= WHAT TO PRODUCE =
What lines of the data below hold "label"? Show them.

GIVEN ENTRIES Start Marker

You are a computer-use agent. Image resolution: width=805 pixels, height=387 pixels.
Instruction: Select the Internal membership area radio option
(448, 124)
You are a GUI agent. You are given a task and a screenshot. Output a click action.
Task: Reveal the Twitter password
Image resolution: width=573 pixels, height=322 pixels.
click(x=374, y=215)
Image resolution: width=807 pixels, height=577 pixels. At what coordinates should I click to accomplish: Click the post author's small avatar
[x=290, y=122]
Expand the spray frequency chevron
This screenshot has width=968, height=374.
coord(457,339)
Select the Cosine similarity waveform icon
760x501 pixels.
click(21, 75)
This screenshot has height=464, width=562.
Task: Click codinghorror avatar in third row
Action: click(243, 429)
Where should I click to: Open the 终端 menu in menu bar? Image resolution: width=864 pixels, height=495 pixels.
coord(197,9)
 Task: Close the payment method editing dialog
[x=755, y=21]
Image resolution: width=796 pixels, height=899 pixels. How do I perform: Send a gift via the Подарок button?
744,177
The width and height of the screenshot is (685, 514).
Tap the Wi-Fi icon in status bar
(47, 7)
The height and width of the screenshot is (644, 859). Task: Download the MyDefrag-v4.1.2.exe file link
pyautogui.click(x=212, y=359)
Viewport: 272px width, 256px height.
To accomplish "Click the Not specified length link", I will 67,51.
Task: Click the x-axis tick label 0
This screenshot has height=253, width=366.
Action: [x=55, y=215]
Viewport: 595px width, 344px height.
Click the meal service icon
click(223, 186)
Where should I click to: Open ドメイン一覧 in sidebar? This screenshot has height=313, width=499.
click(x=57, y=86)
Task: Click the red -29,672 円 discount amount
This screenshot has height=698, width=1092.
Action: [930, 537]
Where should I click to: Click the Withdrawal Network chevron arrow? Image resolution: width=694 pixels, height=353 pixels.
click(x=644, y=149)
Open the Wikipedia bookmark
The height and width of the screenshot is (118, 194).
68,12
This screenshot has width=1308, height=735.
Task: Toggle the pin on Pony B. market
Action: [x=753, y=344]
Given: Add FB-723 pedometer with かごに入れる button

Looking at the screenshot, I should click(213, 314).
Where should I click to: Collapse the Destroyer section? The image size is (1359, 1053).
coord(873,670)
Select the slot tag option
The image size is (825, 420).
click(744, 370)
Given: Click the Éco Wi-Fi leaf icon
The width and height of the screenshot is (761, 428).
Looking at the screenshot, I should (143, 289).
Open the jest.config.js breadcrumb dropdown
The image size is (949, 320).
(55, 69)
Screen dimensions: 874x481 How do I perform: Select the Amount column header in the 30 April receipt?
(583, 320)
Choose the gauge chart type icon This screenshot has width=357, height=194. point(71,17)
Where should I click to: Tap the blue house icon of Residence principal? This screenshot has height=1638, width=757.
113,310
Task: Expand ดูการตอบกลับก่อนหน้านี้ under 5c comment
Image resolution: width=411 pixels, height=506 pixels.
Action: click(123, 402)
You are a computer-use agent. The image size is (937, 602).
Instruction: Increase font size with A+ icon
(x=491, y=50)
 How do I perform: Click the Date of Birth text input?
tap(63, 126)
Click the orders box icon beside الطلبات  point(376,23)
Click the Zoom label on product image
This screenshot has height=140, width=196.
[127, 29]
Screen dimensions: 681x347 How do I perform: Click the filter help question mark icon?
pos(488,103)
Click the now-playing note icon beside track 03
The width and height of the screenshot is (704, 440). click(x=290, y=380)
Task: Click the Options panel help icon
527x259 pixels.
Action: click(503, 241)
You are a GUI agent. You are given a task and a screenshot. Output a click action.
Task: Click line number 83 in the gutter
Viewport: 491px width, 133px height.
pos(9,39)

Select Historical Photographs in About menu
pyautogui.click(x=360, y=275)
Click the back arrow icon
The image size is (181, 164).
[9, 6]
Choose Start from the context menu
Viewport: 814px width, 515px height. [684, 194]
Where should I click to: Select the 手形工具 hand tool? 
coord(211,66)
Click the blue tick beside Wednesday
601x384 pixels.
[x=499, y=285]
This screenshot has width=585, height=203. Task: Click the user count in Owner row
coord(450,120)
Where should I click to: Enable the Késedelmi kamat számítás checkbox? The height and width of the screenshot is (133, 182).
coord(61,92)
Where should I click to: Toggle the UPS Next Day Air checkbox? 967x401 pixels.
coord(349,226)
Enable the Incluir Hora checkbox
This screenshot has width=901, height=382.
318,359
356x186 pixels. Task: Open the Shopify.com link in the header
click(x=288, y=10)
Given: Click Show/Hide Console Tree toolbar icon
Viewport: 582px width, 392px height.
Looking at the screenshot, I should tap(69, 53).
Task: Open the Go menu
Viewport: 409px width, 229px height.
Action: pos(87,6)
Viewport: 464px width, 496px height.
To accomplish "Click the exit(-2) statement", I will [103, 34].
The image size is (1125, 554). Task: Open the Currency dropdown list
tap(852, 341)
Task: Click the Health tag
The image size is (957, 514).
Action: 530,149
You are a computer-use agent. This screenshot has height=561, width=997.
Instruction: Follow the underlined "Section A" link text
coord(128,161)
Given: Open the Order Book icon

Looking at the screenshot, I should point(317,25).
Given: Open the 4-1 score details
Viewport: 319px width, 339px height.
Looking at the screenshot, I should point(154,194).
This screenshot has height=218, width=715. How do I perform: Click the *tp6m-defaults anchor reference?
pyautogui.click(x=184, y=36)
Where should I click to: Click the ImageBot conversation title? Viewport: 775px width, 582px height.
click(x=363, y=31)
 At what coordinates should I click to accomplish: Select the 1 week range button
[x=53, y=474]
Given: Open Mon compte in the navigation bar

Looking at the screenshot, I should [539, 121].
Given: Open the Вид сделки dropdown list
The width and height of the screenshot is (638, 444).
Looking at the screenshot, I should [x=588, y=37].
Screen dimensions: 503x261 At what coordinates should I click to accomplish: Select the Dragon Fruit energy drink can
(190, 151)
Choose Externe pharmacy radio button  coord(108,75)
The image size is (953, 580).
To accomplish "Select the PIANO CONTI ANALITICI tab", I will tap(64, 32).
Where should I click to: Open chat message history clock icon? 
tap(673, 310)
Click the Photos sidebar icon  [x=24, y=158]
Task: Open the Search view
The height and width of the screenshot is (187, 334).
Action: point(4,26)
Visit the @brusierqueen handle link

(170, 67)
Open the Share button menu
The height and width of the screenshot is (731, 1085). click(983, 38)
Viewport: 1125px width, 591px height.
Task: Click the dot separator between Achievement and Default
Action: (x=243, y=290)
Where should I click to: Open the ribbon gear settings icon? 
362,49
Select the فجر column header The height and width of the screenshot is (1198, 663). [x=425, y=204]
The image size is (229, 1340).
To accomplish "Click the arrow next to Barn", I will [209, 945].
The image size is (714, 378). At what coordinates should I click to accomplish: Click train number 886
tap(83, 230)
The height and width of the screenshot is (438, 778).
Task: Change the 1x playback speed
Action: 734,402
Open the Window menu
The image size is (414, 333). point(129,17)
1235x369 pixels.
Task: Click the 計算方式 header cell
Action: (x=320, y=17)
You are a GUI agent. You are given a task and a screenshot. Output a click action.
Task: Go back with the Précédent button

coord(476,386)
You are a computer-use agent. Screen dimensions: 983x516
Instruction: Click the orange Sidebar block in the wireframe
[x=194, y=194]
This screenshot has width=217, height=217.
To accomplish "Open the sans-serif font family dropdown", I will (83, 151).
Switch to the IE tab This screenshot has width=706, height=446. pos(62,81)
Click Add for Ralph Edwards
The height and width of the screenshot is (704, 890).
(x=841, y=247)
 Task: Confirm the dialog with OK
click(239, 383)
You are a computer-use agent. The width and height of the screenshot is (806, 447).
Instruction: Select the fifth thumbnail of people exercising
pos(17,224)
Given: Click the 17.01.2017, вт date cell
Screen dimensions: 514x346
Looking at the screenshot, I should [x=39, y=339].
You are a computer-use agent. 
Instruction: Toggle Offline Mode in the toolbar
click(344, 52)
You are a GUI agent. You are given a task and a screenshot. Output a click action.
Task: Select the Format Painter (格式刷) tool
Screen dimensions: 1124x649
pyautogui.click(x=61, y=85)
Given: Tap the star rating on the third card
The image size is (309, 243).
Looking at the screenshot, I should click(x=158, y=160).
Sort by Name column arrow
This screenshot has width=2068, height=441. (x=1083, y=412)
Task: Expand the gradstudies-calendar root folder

GIVEN ENTRIES End Marker

= RESPONSE BELOW =
Task: Click the x-axis tick label 0
Click the Zoom label on product image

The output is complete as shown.